• _SELECTED EXTRACT_
══════

Now, depending on how you set that multiplier (Low RT) and Size, you can end up with a reverb that may have a very long low end reverb decay and a shorter decay for the top end. Since digital reverb is made of tons of delays and allpass filters recirculating audio (feedback!) you may have issues with too much low freq. content at long decays. That's exactly what you did find out... RUMBLE building up!!!
What you need is a X-over and LowRT parameters control to fine tune your verb, according to what kind of material you are feeding to the verb network.

This is the perfect example of *not messing with a good thing unless you make the right choice"... and Digi"tech" messed up.
You need control = you need knobs OR, better, a display (with lesser knobs as you can navigate parameters).
By blocking, hiding, wrongly scaling those parameters because of a limited UI (low cost production = illusion of a Lexicon reverb in a cheap pedal for the customer) they ended up with a screwed Lexicon "based" reverb.

Refined power requires logic refined control! This ain't dumbass stone age technology. Give the user a deserved UI/control, price the product accordingly, market it explaining the user he will need those parameters to create the most beautiful VARIETY of spaces in the Lexicon tradition rather than going for the current subculture of "two knobs do it all".
Make beauty!

══════

• _DATA EXCERPT_
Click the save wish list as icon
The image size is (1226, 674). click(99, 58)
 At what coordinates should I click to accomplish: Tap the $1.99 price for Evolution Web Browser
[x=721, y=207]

══════

• _SET OF TASKS_
a - Transcribe the part of the reverb post that opens with the words containing "What you need" and closes with "the verb network.".
b - Pick up the post on digital reverb control after its last sentence and continue writing it.

• _RESULTS_
a -
What you need is a X-over and LowRT parameters control to fine tune your verb, according to what kind of material you are feeding to the verb network.

b -
Quote:
Originally Posted by deondamage View Post
A while back I bought the Digitech Polara Pedal which has some Lexicon Reverbs on it. I got it mostly just for live playing with my Synths. However I couldn`t resist using it for the production of a tune, just to see what it`s capable of doing. It`s also a good way to find all the flaws, first one being that it was not possible to get a 100% wet signal. That`s obviously a big deal for a number of reasons. Another problem was the low end rumble it created with some signals. So I was forced to filter that out leaving some sounds a bit thin sounding. However I managed to produce a decent sounding tune. If you know what you`re doing, you can get away with using a good reverb pedal in your productions, but personally, I would not do it again. Too many limitations and too little control. It`s never going to sound as good as my other Lexicon racks.
Old 6 days ago
  #340
Lives for gear
 
italo de angelis's Avatar
 

Quote:
Originally Posted by loaf View Post
The thing I always find is when I want some reverb, the plugins don't sound like reverb, but the hardware does sound like reverb
I fully share your perception.
Real time reverb and effects from a dedicated box is much more lively, interacts with what you feed to it and how you play. Spaces have a better 3D spatial imaging and breath in a living way.
Plugs tend to freeze all of that, like a veil put on top of the audio content... not much interacting with it. The space clues are poorer and generally not as nice.
You can get more variety of spaces with hardware... it feels more responsive and has some beautiful quirky shaded zones where you can find out unexpected beauty.

Here's reverb made on the PCM80, using the CHORUS algorithm.
Yep... it does NOT use any reverb algorithm, just the 6 delay lines. The quirks in this algorithms allow for some beautiful hidden features. I tried that on their plugs... no way. No go.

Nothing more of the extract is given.